_EXERCISE DESCRIPTION_
Rewrite the records as a numbered list, leaving out blank lines. Include only the lines from the one containing "Task: Click the green" up to and including the one containing "click(x=273, y=244)".

[Records of text and element pointing]
----

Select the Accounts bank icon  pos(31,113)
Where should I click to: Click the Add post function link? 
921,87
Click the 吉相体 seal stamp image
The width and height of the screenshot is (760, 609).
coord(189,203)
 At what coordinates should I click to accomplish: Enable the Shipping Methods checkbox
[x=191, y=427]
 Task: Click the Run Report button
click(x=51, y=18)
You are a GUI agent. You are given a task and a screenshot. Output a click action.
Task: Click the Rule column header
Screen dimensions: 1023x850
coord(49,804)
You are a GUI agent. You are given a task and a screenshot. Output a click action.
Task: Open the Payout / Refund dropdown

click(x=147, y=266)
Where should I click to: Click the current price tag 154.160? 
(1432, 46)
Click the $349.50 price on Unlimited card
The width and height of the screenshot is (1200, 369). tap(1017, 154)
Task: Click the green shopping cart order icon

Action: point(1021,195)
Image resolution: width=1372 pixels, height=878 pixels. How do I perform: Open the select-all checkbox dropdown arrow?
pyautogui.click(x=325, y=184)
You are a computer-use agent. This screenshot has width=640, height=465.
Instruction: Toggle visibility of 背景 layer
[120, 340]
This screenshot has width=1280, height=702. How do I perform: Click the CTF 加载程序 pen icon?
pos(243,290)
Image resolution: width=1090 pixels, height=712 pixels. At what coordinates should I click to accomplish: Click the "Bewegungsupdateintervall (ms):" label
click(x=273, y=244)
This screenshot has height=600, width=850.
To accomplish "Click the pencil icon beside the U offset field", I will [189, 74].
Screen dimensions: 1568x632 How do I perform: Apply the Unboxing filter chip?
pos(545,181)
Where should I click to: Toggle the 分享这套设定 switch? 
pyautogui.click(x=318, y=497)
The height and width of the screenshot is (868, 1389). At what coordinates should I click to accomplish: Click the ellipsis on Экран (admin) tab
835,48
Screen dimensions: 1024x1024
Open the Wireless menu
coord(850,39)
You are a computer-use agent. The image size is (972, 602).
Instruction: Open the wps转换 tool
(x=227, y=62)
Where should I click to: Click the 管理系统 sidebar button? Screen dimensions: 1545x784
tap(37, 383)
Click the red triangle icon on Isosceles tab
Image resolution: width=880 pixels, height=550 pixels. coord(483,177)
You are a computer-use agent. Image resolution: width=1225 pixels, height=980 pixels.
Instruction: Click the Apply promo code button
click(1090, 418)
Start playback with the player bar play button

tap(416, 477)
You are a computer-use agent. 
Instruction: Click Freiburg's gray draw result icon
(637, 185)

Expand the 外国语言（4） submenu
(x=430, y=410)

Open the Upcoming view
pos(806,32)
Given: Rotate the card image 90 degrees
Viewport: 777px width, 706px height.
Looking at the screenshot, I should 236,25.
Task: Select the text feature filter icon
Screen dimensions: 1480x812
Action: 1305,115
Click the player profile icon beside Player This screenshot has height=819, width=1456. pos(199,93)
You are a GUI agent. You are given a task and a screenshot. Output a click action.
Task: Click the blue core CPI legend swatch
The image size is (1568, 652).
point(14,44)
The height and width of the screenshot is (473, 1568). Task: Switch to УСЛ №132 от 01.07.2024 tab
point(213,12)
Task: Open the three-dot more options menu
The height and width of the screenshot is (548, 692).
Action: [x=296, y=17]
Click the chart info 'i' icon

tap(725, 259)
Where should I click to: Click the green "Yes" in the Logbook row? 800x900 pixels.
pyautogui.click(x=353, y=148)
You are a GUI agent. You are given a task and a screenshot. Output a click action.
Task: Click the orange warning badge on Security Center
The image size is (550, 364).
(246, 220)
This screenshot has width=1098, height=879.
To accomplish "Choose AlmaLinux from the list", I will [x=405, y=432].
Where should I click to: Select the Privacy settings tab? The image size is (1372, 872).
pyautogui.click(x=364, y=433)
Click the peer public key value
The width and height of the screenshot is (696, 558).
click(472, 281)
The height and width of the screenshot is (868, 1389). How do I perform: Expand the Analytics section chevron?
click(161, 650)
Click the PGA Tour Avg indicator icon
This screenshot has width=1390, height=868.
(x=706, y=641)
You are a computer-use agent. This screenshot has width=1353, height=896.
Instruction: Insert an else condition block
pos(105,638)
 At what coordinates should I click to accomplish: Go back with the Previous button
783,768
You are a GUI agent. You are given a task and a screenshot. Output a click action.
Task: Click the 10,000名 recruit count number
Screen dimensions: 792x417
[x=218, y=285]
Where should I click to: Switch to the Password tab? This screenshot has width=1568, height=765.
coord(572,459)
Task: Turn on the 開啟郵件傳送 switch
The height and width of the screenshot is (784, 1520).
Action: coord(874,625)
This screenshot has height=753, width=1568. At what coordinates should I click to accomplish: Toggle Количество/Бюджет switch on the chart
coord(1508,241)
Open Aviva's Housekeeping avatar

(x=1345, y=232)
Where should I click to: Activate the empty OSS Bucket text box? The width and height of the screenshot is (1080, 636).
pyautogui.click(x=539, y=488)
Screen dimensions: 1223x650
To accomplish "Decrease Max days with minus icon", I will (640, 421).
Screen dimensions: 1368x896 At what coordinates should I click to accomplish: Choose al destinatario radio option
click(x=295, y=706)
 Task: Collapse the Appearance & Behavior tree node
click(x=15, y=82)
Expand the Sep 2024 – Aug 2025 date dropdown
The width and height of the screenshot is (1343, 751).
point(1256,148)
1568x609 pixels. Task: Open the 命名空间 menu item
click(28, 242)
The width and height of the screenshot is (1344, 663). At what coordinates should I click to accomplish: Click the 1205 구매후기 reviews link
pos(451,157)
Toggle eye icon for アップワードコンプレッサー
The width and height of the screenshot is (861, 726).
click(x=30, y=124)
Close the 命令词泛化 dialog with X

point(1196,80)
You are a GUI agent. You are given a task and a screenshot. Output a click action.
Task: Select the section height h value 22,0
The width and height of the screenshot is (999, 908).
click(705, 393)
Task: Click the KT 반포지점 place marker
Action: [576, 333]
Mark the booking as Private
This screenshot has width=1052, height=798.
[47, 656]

----

_COMPLETE OUTPUT_
1. Task: Click the green shopping cart order icon
2. Action: point(1021,195)
3. Image resolution: width=1372 pixels, height=878 pixels. How do I perform: Open the select-all checkbox dropdown arrow?
4. pyautogui.click(x=325, y=184)
5. You are a computer-use agent. This screenshot has width=640, height=465.
6. Instruction: Toggle visibility of 背景 layer
7. [120, 340]
8. This screenshot has width=1280, height=702. How do I perform: Click the CTF 加载程序 pen icon?
9. pos(243,290)
10. Image resolution: width=1090 pixels, height=712 pixels. At what coordinates should I click to accomplish: Click the "Bewegungsupdateintervall (ms):" label
11. click(x=273, y=244)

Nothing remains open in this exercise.